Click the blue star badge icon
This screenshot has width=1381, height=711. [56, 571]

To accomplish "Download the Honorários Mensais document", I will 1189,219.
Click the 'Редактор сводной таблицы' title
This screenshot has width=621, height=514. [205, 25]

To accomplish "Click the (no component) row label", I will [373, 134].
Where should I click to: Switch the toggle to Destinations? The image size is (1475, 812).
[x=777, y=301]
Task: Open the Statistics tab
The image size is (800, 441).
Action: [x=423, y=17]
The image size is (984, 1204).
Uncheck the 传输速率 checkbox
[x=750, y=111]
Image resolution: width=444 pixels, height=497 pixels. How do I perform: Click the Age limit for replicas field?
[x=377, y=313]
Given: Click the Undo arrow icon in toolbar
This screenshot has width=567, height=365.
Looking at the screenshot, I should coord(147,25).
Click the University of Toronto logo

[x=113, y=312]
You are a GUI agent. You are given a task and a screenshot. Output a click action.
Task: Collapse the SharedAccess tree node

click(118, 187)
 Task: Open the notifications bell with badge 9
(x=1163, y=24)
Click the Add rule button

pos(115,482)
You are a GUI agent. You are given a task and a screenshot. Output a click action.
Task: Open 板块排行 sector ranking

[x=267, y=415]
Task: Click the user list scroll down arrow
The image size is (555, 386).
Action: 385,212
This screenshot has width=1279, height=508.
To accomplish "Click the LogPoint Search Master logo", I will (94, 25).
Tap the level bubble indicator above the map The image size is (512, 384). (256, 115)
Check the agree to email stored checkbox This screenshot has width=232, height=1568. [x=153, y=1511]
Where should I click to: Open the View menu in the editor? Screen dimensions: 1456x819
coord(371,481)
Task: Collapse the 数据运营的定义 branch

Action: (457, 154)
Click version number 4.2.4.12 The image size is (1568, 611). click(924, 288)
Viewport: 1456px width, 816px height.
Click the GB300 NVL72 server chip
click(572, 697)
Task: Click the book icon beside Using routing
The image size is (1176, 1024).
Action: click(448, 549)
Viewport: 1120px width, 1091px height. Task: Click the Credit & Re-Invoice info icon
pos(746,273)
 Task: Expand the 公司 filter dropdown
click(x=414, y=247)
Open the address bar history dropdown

+ + + + +

**Directions**
Reproduce the records from the line containing "Click the University of Toronto logo" through the line containing "coord(371,481)", including both of those lines.

**Output**
Click the University of Toronto logo

[x=113, y=312]
You are a GUI agent. You are given a task and a screenshot. Output a click action.
Task: Collapse the SharedAccess tree node

click(118, 187)
 Task: Open the notifications bell with badge 9
(x=1163, y=24)
Click the Add rule button

pos(115,482)
You are a GUI agent. You are given a task and a screenshot. Output a click action.
Task: Open 板块排行 sector ranking

[x=267, y=415]
Task: Click the user list scroll down arrow
The image size is (555, 386).
Action: 385,212
This screenshot has width=1279, height=508.
To accomplish "Click the LogPoint Search Master logo", I will (94, 25).
Tap the level bubble indicator above the map The image size is (512, 384). (256, 115)
Check the agree to email stored checkbox This screenshot has width=232, height=1568. [x=153, y=1511]
Where should I click to: Open the View menu in the editor? Screen dimensions: 1456x819
coord(371,481)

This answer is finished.